La libertad cuesta sacrificios para obtenerla y mantenerla. ¿Entonces hay un sacrificio para ser libres? Si, es solo el sacrificio de nuestro Señor Jesucristo en la cruz, que nos hizo libres para que caminemos en libertad. Porque Él es la verdad el camino y la vida, su sacrificio es el único que pudo pagar el precio que exige la demanda del sacrificio. Porque estábamos muertos en delitos y pecados, solamente su sangre, pudo pagar el precio de nuestras transgresiones. Éramos mercancía sin comprador en el mercado de la esclavitud y solo por su infinita gracia con su victorioso sacrificio redentor en la cruz, nos compró a precio de sangre. Latigazos, crucifixión y sangre, fueron el precio pagado por tu libertad y la mía.

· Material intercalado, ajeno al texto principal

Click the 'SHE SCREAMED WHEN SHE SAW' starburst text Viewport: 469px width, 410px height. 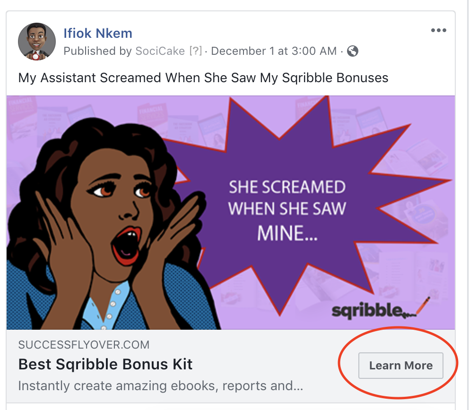click(x=287, y=198)
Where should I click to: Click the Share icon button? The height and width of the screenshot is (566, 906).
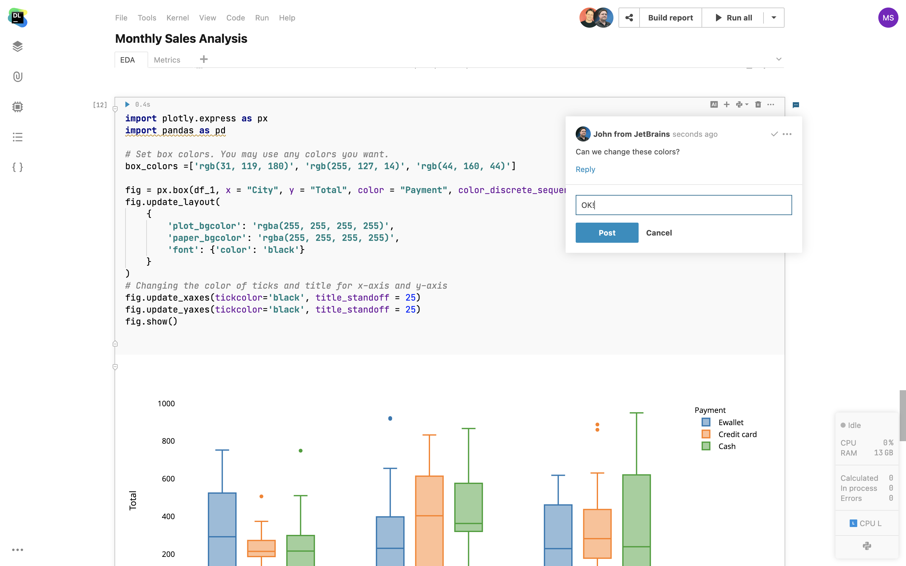629,18
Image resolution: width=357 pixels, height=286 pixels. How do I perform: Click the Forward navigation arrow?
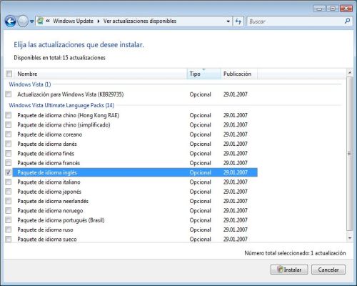tap(23, 21)
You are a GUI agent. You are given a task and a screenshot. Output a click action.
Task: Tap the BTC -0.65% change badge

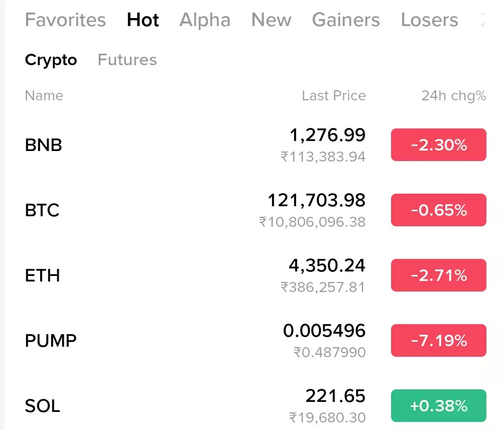[x=438, y=210]
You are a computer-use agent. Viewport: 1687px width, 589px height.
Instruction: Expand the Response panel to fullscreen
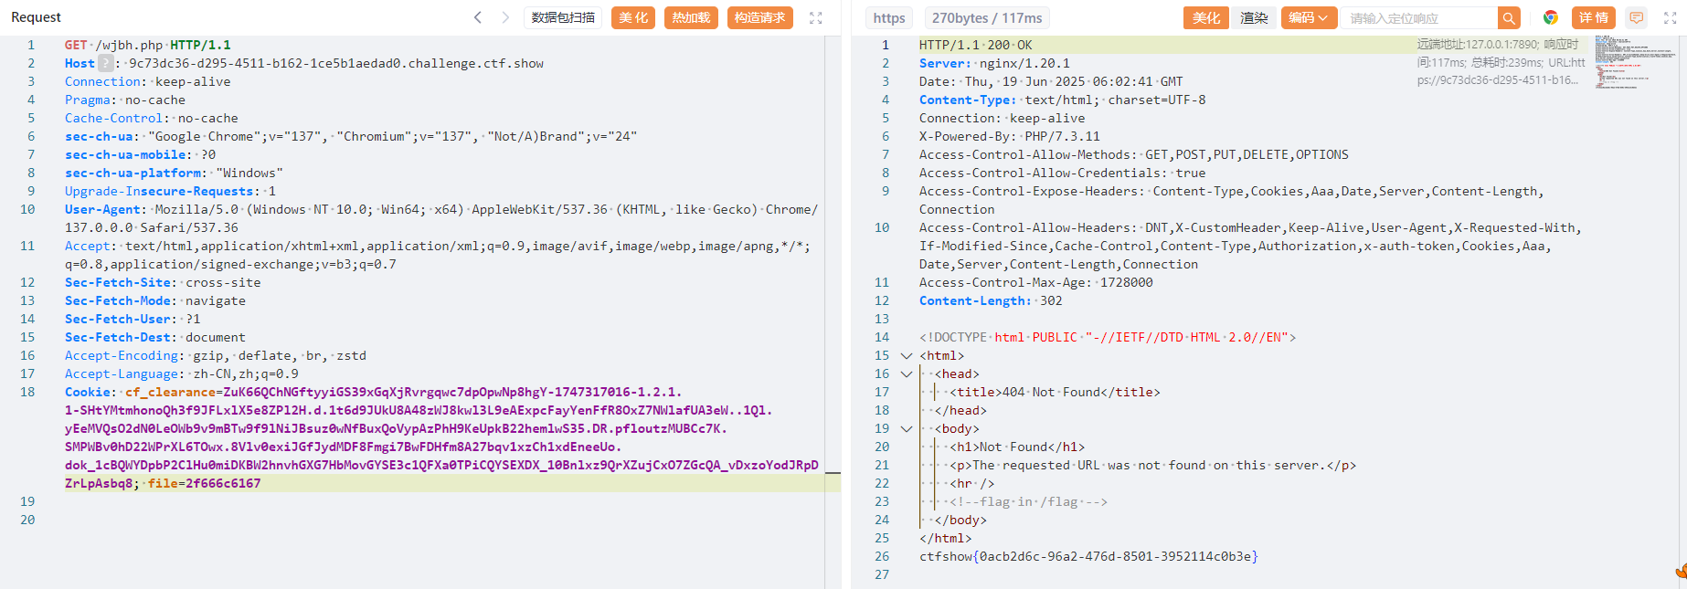tap(1670, 17)
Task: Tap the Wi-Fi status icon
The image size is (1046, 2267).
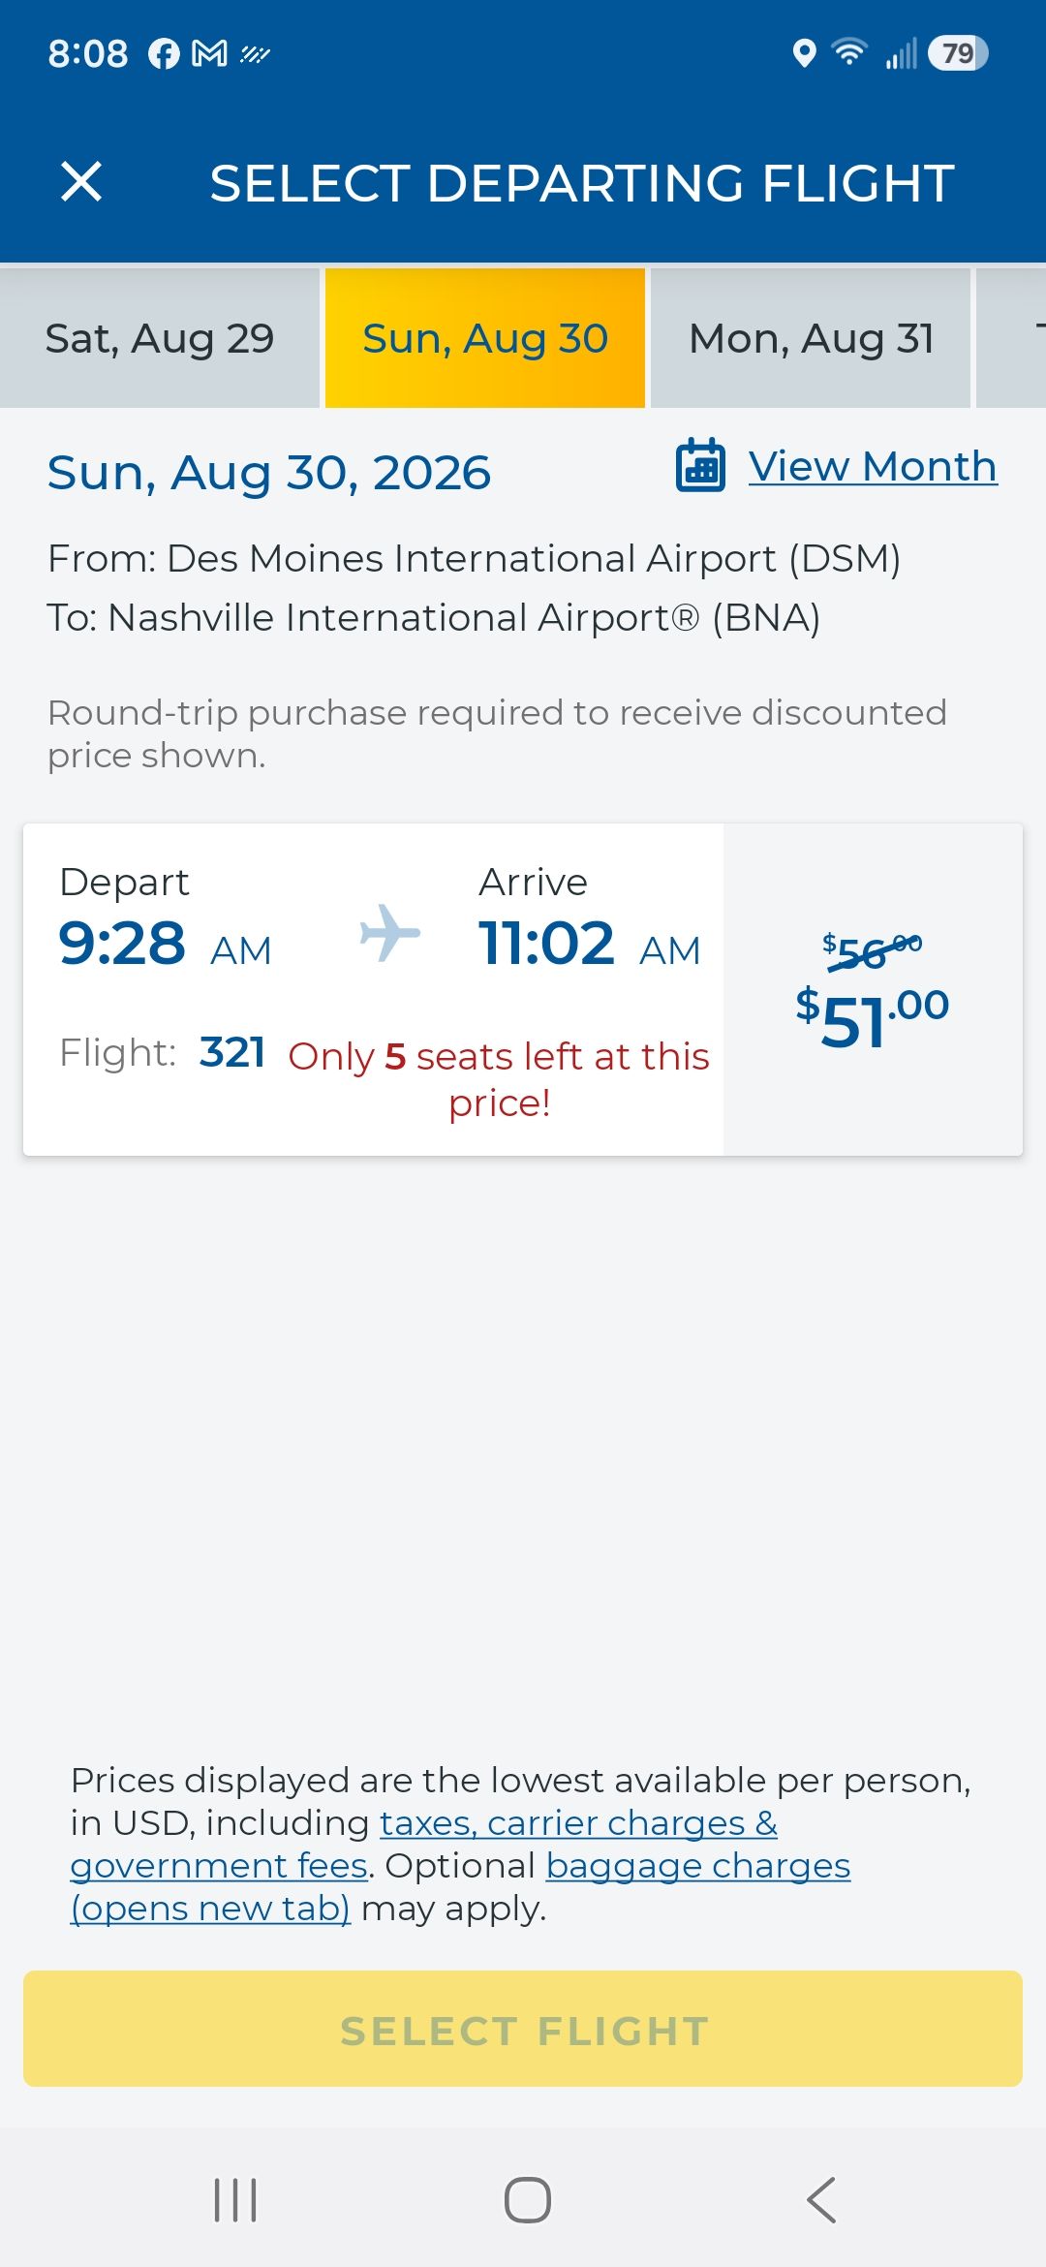Action: click(849, 52)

Entonces sí, hubo un sacrificio para tener libertad, pero el sacrificado tenía que ser la encarnación de la verdad, no podía ser menos, porque no ser así, su sacrificio no hubiera valido.
Estad, pues, firmes en la libertad con que Cristo nos hizo libres, y no estéis otra vez sujetos al yugo de esclavitud.
Gálatas 5-1
El precio pagado por tu libertad fue muy alto. Estad firme en ella, cuídala siempre honrando con tu vida y glorificando en tu corazón a nuestro Señor Jesucristo. Rechazando las cosas pasajeras de este mundo. El predicador dijo:
todo lo que está debajo del sol es vanidad y aflicción de espíritu.
Eclesiastés 1:14
Busca siempre las cosas celestiales y siempre encontrarás el amor de un padre dispuesto a perdonarte y llenarte de su gracia, amor, y paz.